* Problems to work on:
(1) Answer these questions using the passage about Ian Fleming.
(a) In what year did Fleming start working as a journalist for the Reuters News Agency?
(b) What name did Fleming give his island property on Jamaica?
(c) How many copies of the 007 books have been sold worldwide?
(2) Copy the passage about Ian Fleming word for word, from "Fans of James" up to and including "is Ian Fleming?".

* Passage to read:
□ □ □ □

He came up with an unforgettable character that has fascinated readers for more than six decades: Bond. James Bond. Raymond Chandler was a fan. So was President John F. Kennedy. To this day, Ian Fleming’s 007 books are one of the best-selling fiction series ever, with more than 100 million copies sold worldwide.

Fans of James Bond can’t get enough of the suave spy with his Aston Martin, his martinis served “shaken, not stirred,” and his license to kill. But today, it can be hard to separate the 007 made famous by the likes of Sean Connery and Roger Moore from his literary progenitor. The best way to find out the truth about Mr. Bond is to learn how to write like his creator, author Ian Fleming.

Who is Ian Fleming?

Ian Fleming was born in London on May 28, 1908. His mother was a wealthy socialite. His father, the son of a merchant banker, died in World War I when Fleming was nine years old.

Fleming and his three brothers grew up surrounded by money and privilege. He was educated at the prep school Durnford School, Eton College, and the Royal Military College at Sandhurst, where he gained a reputation as an undisciplined student and womanizer. In 1931, he became a journalist with the Reuters News Agency. Then in 1939, just months before the outbreak of World War II, he enlisted in the Royal Navy and went to work for the Director of Naval Intelligence. His work with the Royal Navy kept him out of combat and placed him behind the scenes of a number of pivotal military espionage efforts, including “Operation Goldeneye,” “Operation Mincemeat,” and the creation of the organization that later became the CIA.

After the war, Fleming went back into journalism and bought property on the island of Jamaica, which was still part of the British Commonwealth at the time. Fleming’s job granted him a two-month vacation each year, which he spent on the island. In 1952, on the eve of his marriage to the twice-divorced Ann Geraldine Mary Charteris, whose previous husbands included financier Lord O’Neill and newspaper magnate Viscount Rothermere, Fleming began writing a thriller novel about a spy he called James Bond. Each year thereafter, Fleming would spend January through February writing a new James Bond novel on his island property, which he christened “Goldeneye.”

After producing twelve James Bond novels, two James Bond short story collections, two non-fiction books, and the children’s book Chitty-Chitty-Bang-Bang, Ian Fleming died in England on August 12, 1964, at age 56.

How to write like Ian Fleming

Fleming’s goal was to write what he called “thrillers designed to be read as literature.” Let’s take a look at seven simple tips that will take a story from simple thriller to Fleming-style literary masterpiece.

□ □ □ □

* Information shown:
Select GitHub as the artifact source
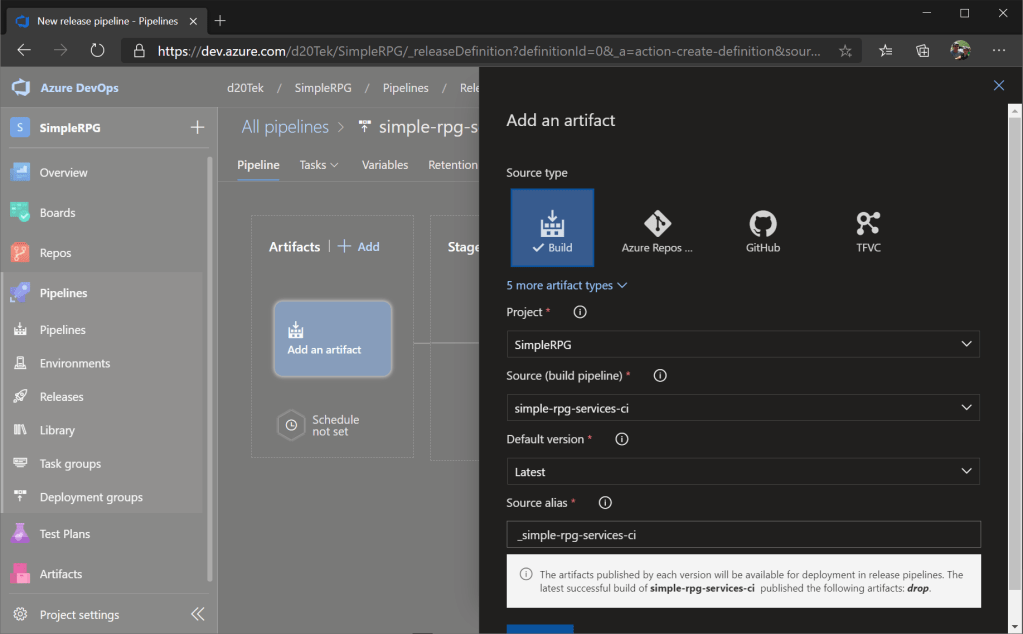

□ □ □ □

* Expected answers:
(1)
(a) 1931
(b) "Goldeneye"
(c) More than 100 million

(2)
Fans of James Bond can’t get enough of the suave spy with his Aston Martin, his martinis served “shaken, not stirred,” and his license to kill. But today, it can be hard to separate the 007 made famous by the likes of Sean Connery and Roger Moore from his literary progenitor. The best way to find out the truth about Mr. Bond is to learn how to write like his creator, author Ian Fleming.

Who is Ian Fleming?